Like so many other people, I was pretty much wholly unaware of Barack Obama as a human being until the Democratic National Convention in 2004. Of course, that speech made many of us prick up our ears, and with good reason. Here was a well-spoken, clearly intelligent, optimistic, earnest, yes charming, yes handsome, yes young politician who didn’t sound like a politician – he sounded like a motivational speaker, like an activist, but also like somebody who really believed what he was saying. He was saying things that we’d forgotten – reminding us of all the things we wanted, but at that time, had lost hope of having. And that year, Obama’s words of unity, of “community, faith, and service” weren’t enough to turn a nation – but after four more years of ineptitude, ignorance, poor diplomacy, our civil liberties being trampled on, war crimes, mishandling of funds, of our economy, of foreign policy, of war, of education, of damn near everything an American presidential administration is meant to handle, it seemed like maybe we might be ready.
I didn’t think he had a chance. He was my guy (okay, he and Bill Richardson were my guys), but we all pretty much knew that Hillary was getting the nod. And I was okay with that, honestly – at first. I figured she was very smart, a political animal, someone who knew her business and knew it very well. I thought she was cynical, yes; a dyed-in-the-wool politician, maybe; but ultimately, I thought she’d do a good job, and that she’d represent, for the most part, my fiscal, social, and general political interests. (Or, at least, she’d come as close as any Democratic candidate would.)

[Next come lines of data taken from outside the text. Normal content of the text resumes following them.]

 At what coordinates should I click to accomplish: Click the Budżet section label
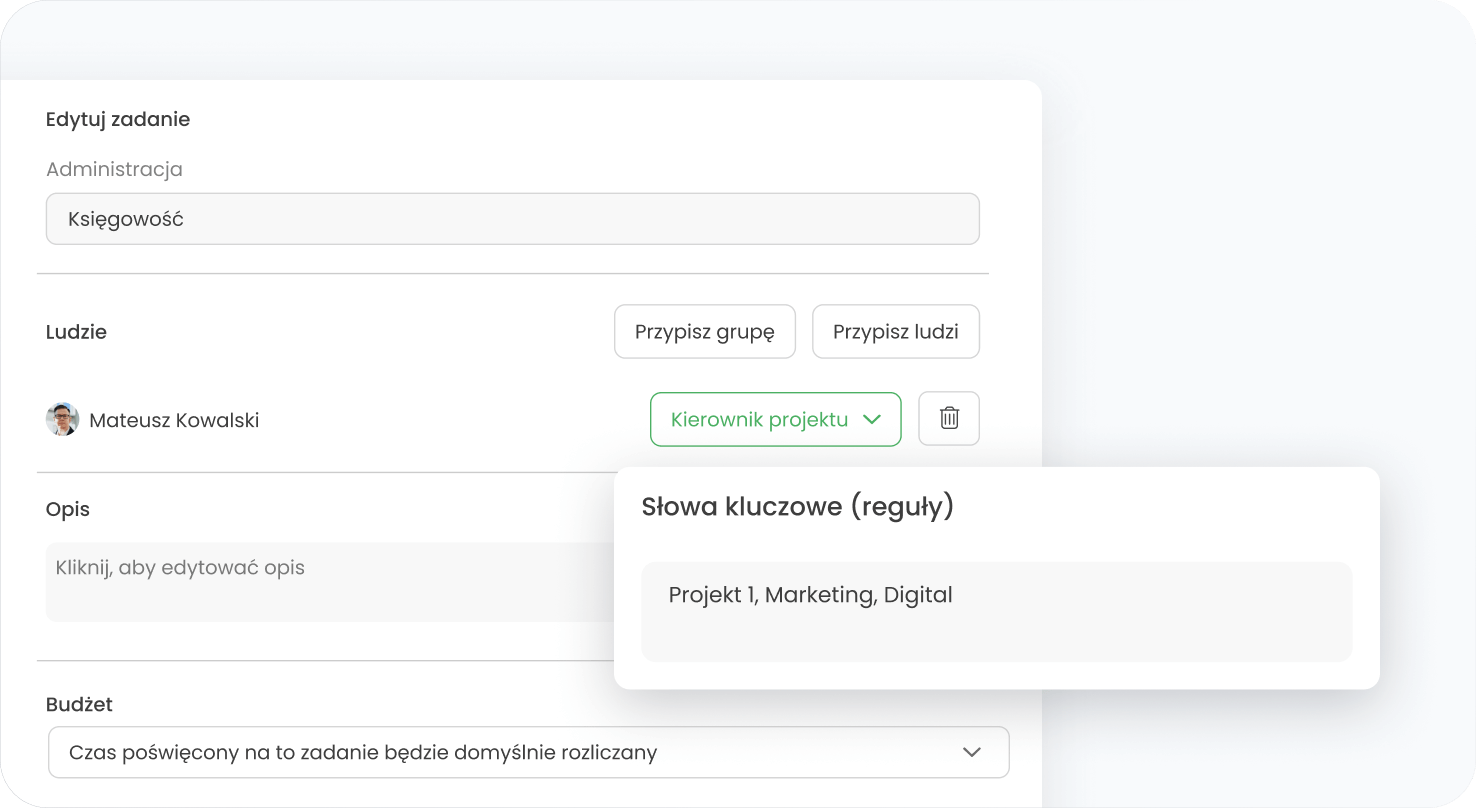79,704
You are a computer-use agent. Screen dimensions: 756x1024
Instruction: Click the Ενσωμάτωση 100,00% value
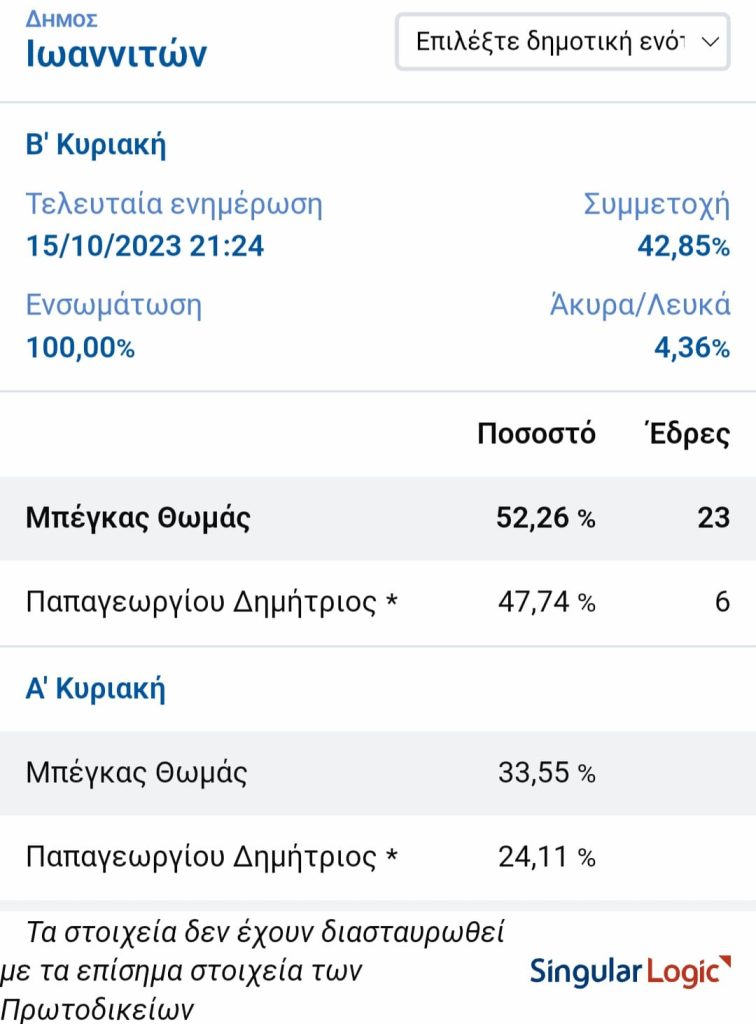tap(80, 347)
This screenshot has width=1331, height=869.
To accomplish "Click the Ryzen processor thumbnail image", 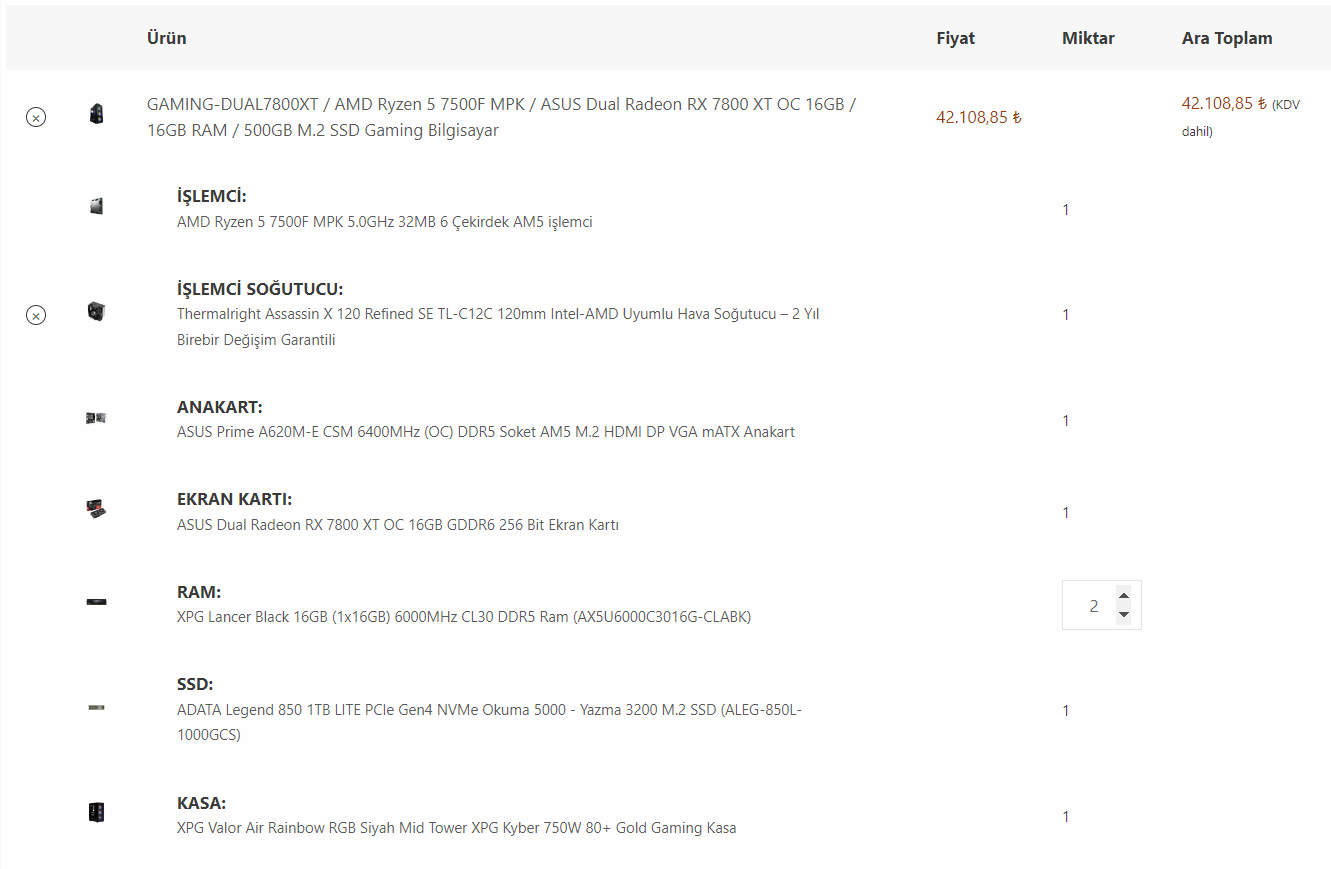I will 96,206.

But then, Iowa happened. Iowa rocked our whole damn world – everyone I knew stood agape when he won that very first caucus, when Barack-Junior-Senator-Obama took that first state. And that’s when we started to feel it. I remember the excitement my friends and I felt; I remember sitting in front of my television with my mouth open, disbelieving at first; then, a flurry of text messages being shot back and forth faster than we could read them between so many of my friends. How could he have won? How could he have won? In Iowa? We’d expected states in which black voters were a significant percentage of the population; we’d even suspected he might make a good showing. But Iowa? And then such a close second in New Hampshire?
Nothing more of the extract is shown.